Appeal from the United States District Court for the Eastern District of North Carolina, at Raleigh. James C. Fox, Chief District Judge. (CA-89-848-HC)

Vincent C. McKinnon, appellant pro se.

Clarence Joe DelForge, III, Office of the Attorney General of North Carolina, Raleigh, N.C., for appellee.



Before DONALD RUSSELL and PHILLIPS, Circuit Judges, and BUTZNER, Senior Circuit Judge.


Vincent C. McKinnon, a North Carolina prisoner proceeding pro se, appeals from the district court's order refusing habeas corpus relief pursuant to 28 U.S.C. § 2254. McKinnon did not appeal his armed robbery conviction, but instead filed a "Motion for Appropriate Relief" in the state superior court in which he alleged racial discrimination in the selection of his grand jury foreman. The state court denied the motion and specifically stated that "the issue raised by the defendant is procedurally barred for the reason that he failed to raise this issue prior to his trial." The North Carolina Court of Appeals denied certiorari and a writ of mandamus. McKinnon then filed this 28 U.S.C. § 2254 action in district court.

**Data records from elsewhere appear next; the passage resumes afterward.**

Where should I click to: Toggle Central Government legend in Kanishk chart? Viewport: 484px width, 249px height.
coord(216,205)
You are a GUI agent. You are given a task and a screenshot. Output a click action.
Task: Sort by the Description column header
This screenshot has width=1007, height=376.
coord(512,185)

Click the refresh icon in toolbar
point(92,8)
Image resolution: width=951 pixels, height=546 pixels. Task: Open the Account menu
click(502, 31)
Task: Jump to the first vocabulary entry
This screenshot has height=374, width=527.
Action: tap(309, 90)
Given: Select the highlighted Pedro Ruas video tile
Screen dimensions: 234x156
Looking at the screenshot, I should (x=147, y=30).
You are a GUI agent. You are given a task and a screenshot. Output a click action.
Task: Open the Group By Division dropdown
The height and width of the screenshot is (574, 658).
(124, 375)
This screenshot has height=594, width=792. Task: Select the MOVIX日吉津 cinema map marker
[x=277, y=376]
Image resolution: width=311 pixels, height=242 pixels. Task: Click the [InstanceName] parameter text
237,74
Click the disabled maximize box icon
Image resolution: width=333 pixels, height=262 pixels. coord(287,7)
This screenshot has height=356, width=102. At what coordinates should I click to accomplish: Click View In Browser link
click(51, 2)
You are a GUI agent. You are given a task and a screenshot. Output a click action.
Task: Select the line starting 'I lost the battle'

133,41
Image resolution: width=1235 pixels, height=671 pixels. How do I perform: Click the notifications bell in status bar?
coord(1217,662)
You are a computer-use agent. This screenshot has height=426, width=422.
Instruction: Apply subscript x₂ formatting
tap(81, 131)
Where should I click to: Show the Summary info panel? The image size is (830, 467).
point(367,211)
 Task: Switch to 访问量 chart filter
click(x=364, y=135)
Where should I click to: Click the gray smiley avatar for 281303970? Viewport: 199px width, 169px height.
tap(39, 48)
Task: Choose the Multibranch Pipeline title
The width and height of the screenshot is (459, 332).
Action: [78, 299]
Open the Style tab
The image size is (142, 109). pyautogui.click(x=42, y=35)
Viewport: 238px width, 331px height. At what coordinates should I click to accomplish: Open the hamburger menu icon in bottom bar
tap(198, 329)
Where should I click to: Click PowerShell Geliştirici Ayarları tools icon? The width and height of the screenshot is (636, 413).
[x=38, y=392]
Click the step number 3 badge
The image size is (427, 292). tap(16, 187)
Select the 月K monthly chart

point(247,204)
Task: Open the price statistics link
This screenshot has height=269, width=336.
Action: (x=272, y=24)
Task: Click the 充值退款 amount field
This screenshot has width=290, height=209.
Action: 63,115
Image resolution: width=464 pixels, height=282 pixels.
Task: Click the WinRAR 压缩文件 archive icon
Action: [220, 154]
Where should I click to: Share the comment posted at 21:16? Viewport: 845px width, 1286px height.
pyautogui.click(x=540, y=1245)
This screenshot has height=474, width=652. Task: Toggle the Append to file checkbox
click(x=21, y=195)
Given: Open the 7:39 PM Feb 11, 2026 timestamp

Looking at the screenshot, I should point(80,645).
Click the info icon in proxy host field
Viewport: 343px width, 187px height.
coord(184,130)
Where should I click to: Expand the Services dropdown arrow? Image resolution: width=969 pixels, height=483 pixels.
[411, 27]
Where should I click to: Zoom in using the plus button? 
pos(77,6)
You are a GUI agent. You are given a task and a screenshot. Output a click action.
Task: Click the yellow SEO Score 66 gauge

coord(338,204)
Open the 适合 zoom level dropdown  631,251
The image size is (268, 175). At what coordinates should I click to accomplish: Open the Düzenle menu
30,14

As the district court noted, McKinnon's claim is procedurally barred because the North Carolina Superior Court, which was the last state court to enter judgment in the case, explicitly relied on a state procedural bar in dismissing this same claim. See Felton v. Barnett, --- F.2d ----, No. 89-6684 (4th Cir. Aug. 30, 1990). We therefore do not reach the merits of McKinnon's claim that he was denied equal protection due to discrimination in the selection of his grand jury foreman because this claim has been procedurally defaulted and there is no showing of cause or prejudice. We also deny McKinnon's motion for appointment of counsel. We dispense with oral argument because the facts and legal contentions are adequately presented in the materials before the Court and argument would not aid the decisional process.